5. Move the consoles and console_libraries directories from prometheus-files to /etc/prometheus folder and change the ownership to prometheus user.

[root@server1 ~]# cp -r prometheus-files/consoles /etc/prometheus
[root@server1 ~]# cp -r prometheus-files/console_libraries /etc/prometheus
[root@server1 ~]# chown -R prometheus:prometheus /etc/prometheus/consoles
[root@server1 ~]# chown -R prometheus:prometheus /etc/prometheus/console_libraries


Setup Prometheus Configuration

All the prometheus configurations should be present in /etc/prometheus/prometheus.yml file.

1. Create the prometheus.yml file.
[root@server1 ~]# vi /etc/prometheus/prometheus.yml

2. Copy the following contents to the prometheus.yml file.

global:
  scrape_interval: 10s

scrape_configs:
  - job_name: 'prometheus'
    scrape_interval: 5s
    static_configs:
      - targets: ['localhost:9090']

3. Change the ownership of the file to prometheus user.

[root@server1 ~]# chown prometheus:prometheus /etc/prometheus/prometheus.yml

Setup Prometheus Service File

1. Create a prometheus service file.

[root@server1 ~]# vi /etc/systemd/system/prometheus.service

2. Copy the following content to the file.

[Unit]
Description=Prometheus
Wants=network-online.target
After=network-online.target

[Service]
User=prometheus
Group=prometheus
Type=simple
ExecStart=/usr/local/bin/prometheus \
    --config.file /etc/prometheus/prometheus.yml \
    --storage.tsdb.path /var/lib/prometheus/ \
    --web.console.templates=/etc/prometheus/consoles \
    --web.console.libraries=/etc/prometheus/console_libraries

[Install]
WantedBy=multi-user.target

3. Reload the systemd service to register the prometheus service and start the prometheus service.

[root@server1 ~]#  systemctl daemon-reload
[root@server1 ~]#  systemctl start prometheus

4. Check the prometheus service status using the following command.

[root@server1 ~]# systemctl status prometheus.service
● prometheus.service - Prometheus
   Loaded: loaded (/etc/systemd/system/prometheus.service; enabled; vendor preset: disabled)
   Active: active (running) since Wed 2022-01-19 05:02:15 EST; 35min ago
 Main PID: 1220 (prometheus)
    Tasks: 8 (limit: 4304)
   Memory: 124.4M
   CGroup: /system.slice/prometheus.service
           └─1220 /usr/local/bin/prometheus --config.file /etc/prometheus/prometheus.yml

5. Open Firewall port 9090/tcp.

[root@server1 ~]# firewall-cmd --permanent --add-port=9090/tcp
success
[root@server1 ~]# firewall-cmd --reload
success 


Access Prometheus Web UI

Now you will be able to access the prometheus UI on 9090 port of the prometheus server.

http://<prometheus-ServerIp>:9090/graph 

Right now, we have just configured the Prometheus server.
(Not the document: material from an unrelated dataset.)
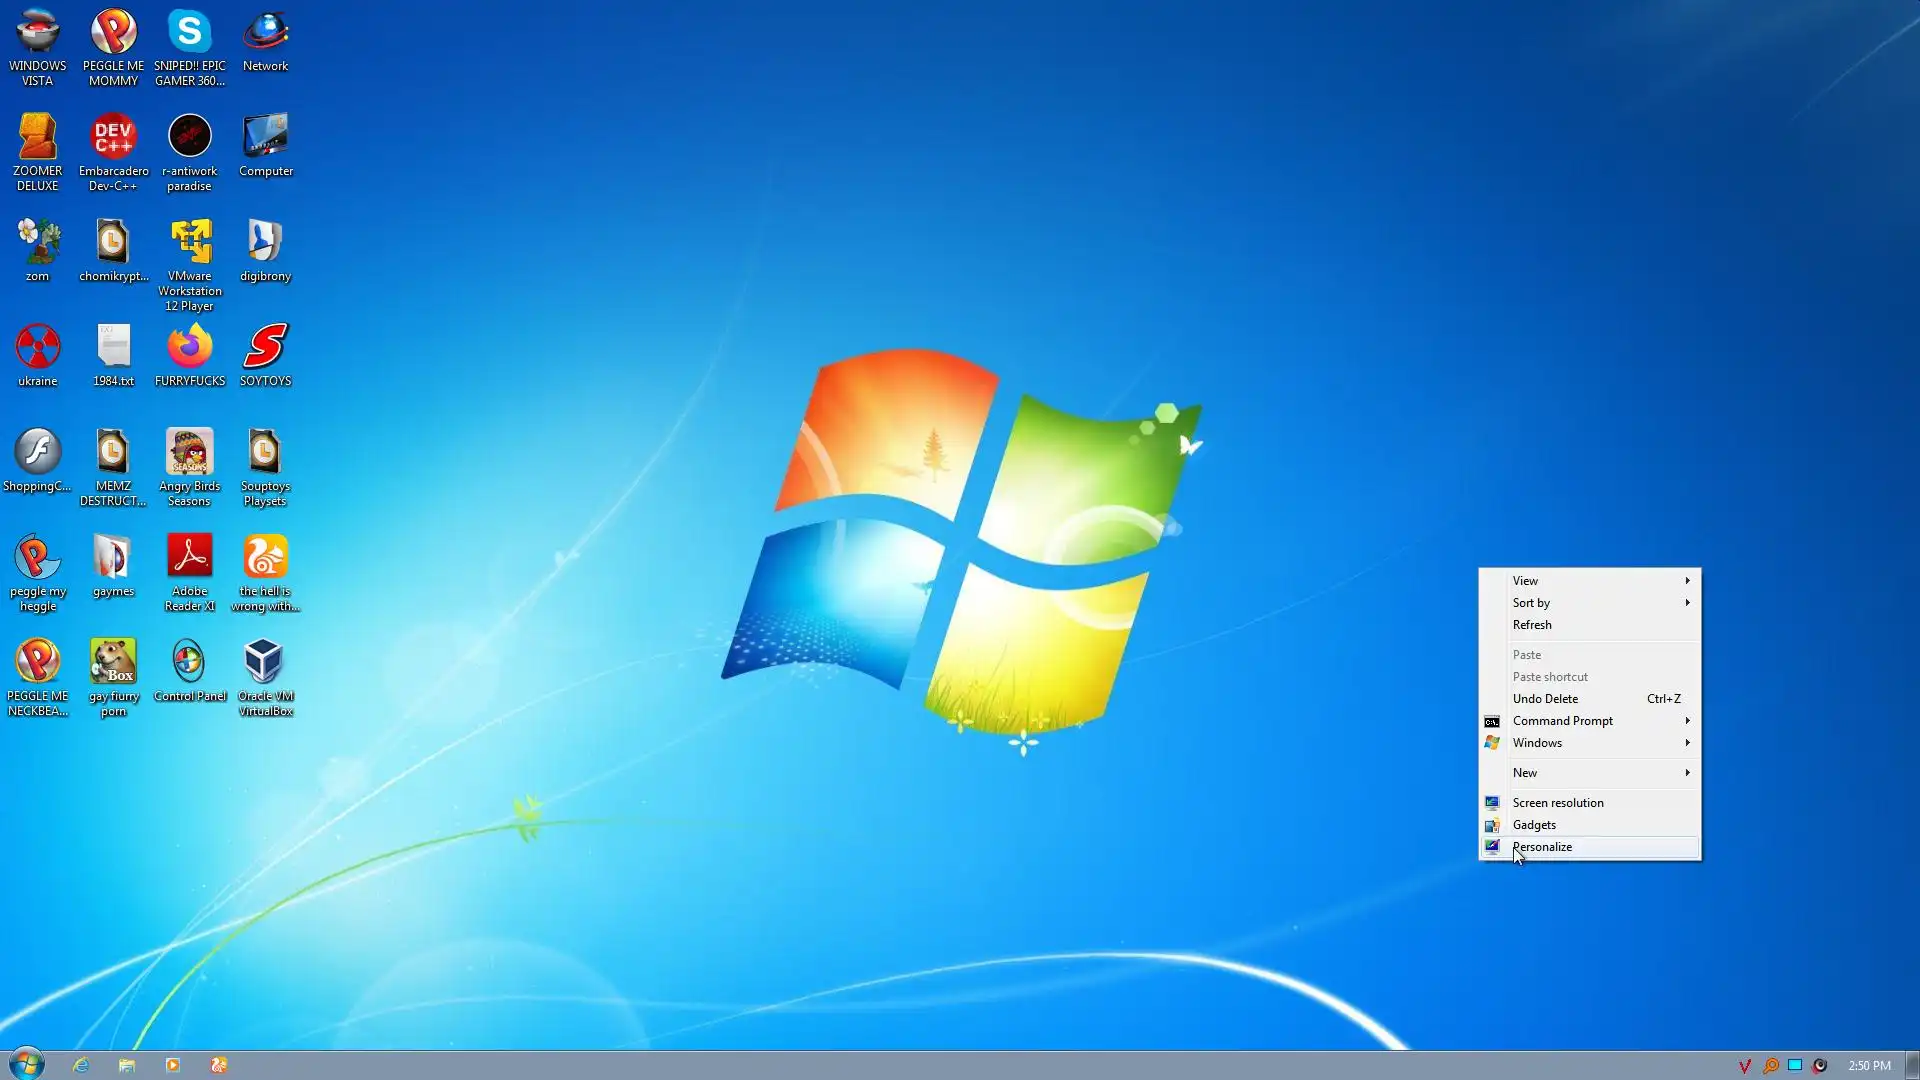Open VMware Workstation 12 Player icon
Image resolution: width=1920 pixels, height=1080 pixels.
[190, 242]
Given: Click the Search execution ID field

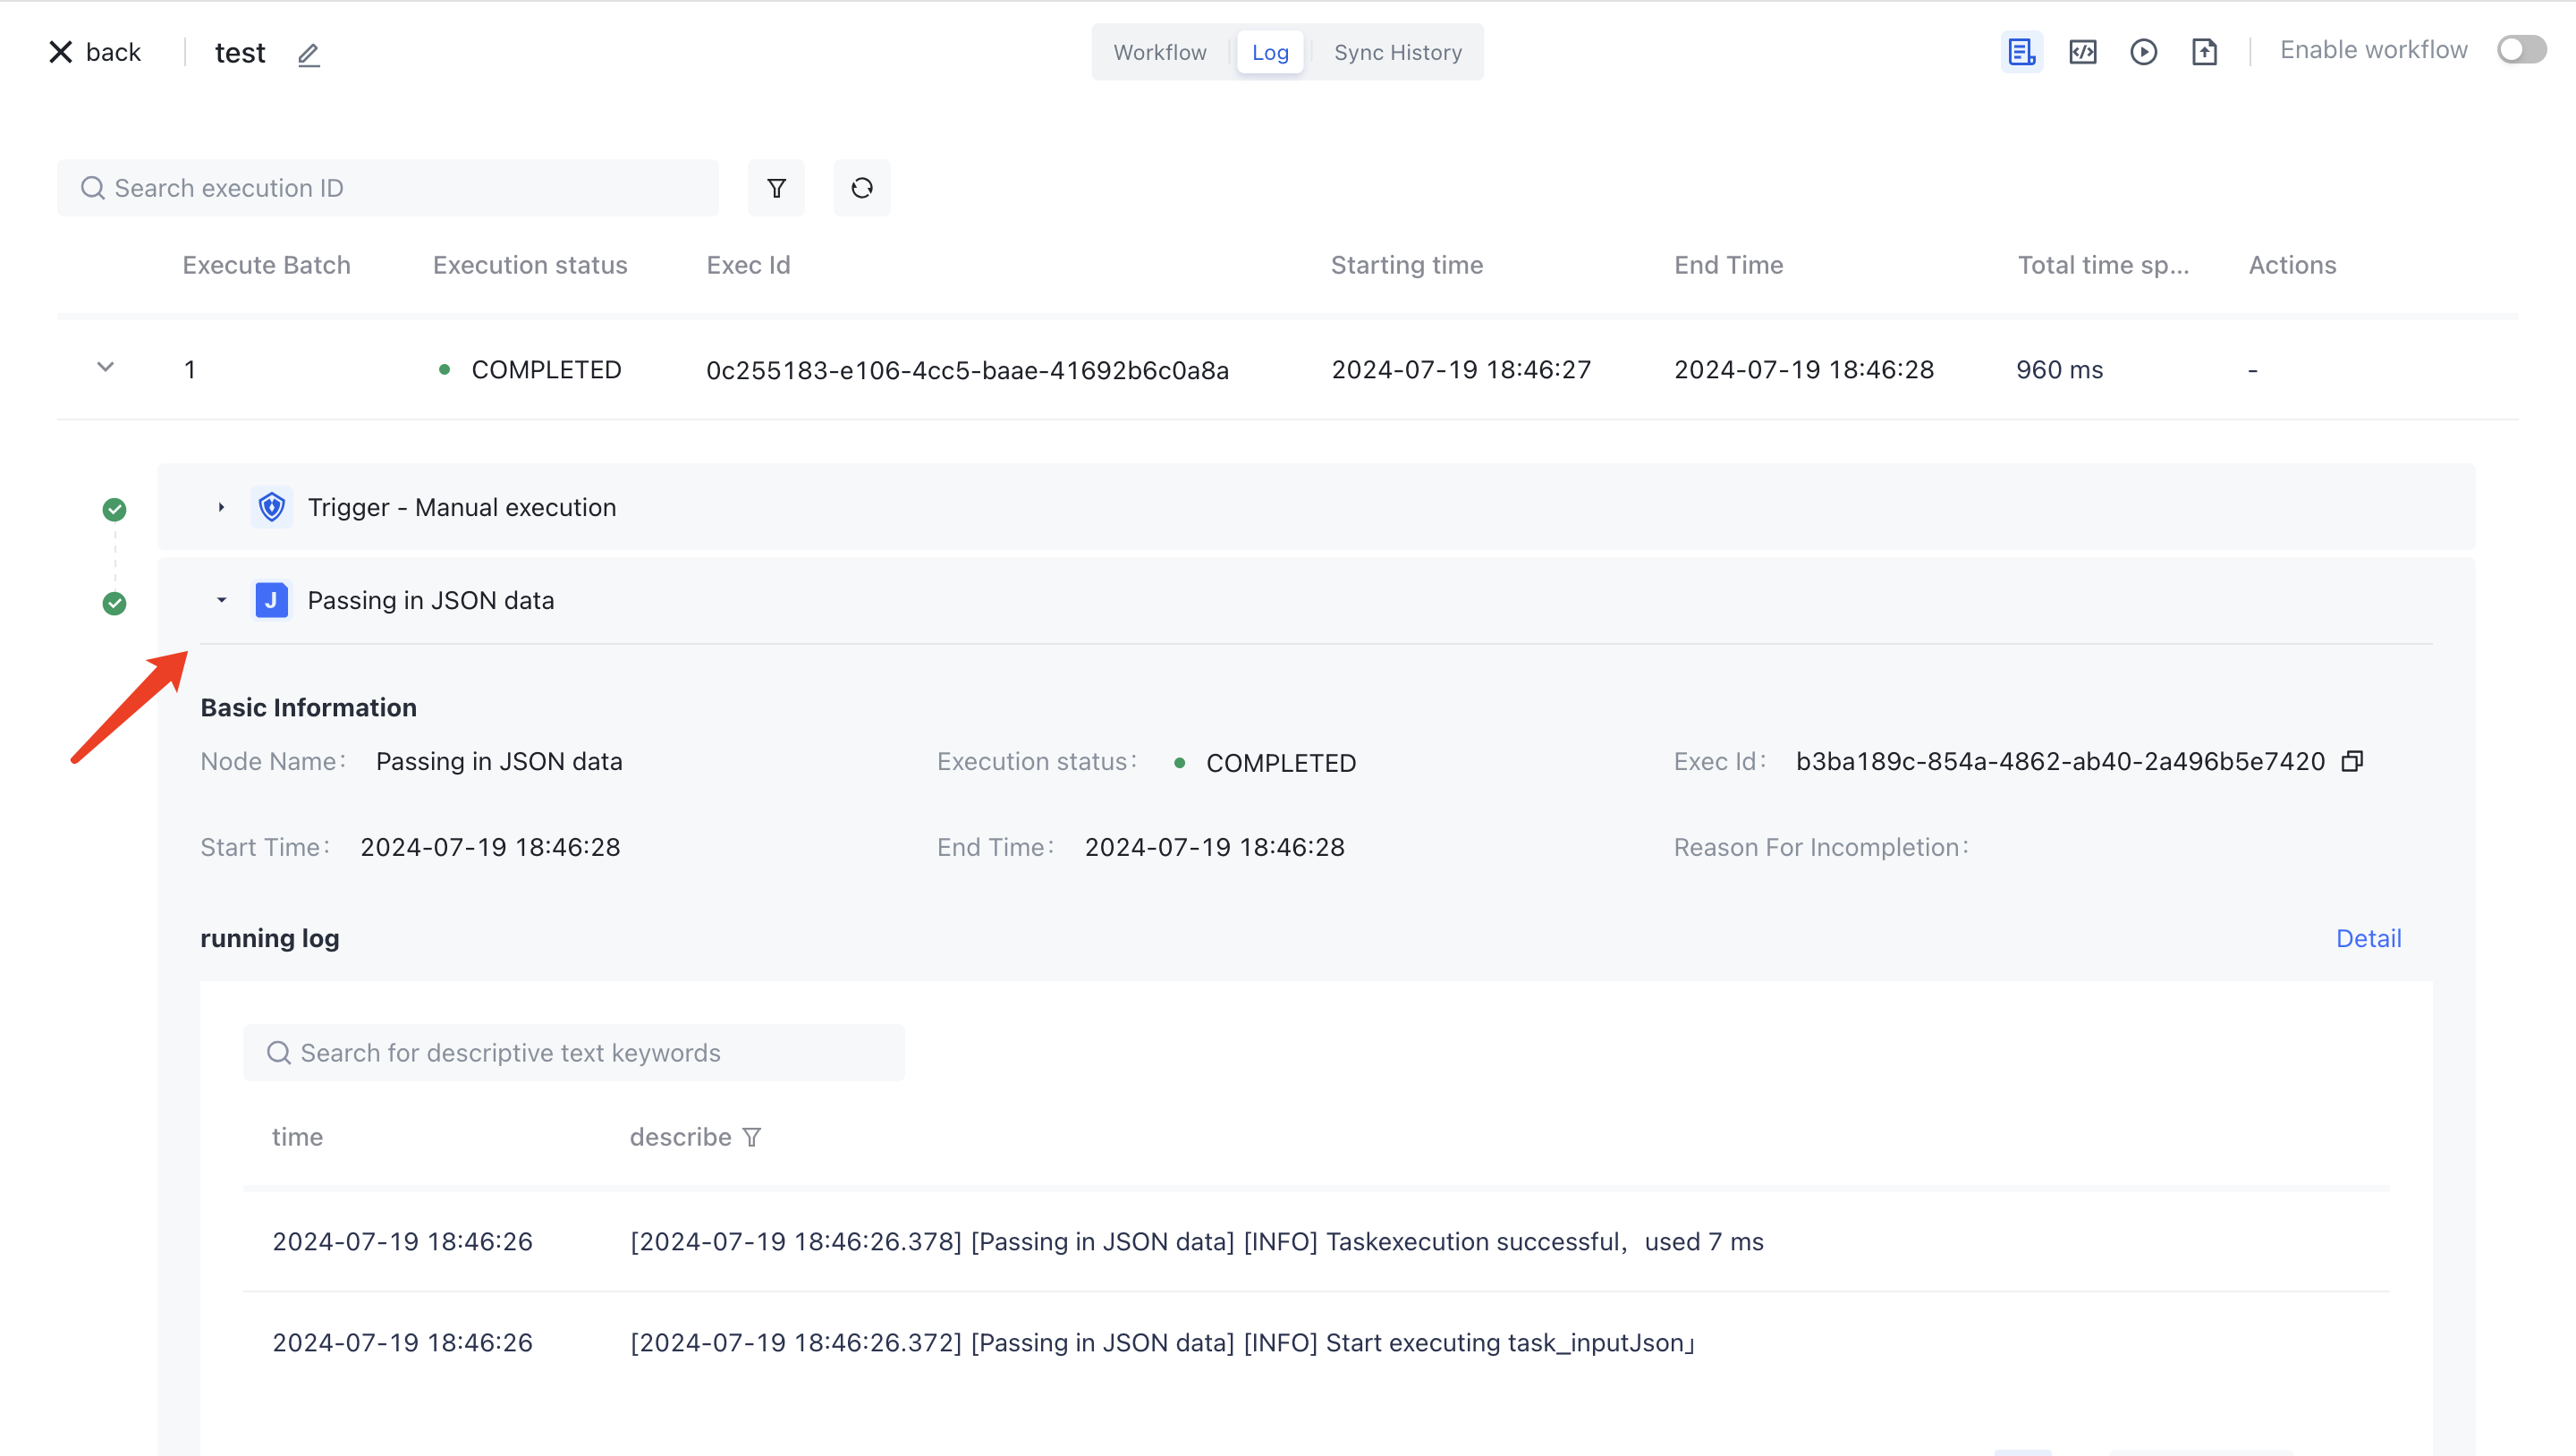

You need to register the target in the prometheus.yml file to get the metrics from the source systems.

For example, if you want to monitor ten servers, the IP address of these servers should be added as a target in the Prometheus configuration to scrape the metrics.

The server should have Node Exporter installed to collect all the system metrics and make it available for Prometheus to scrap it.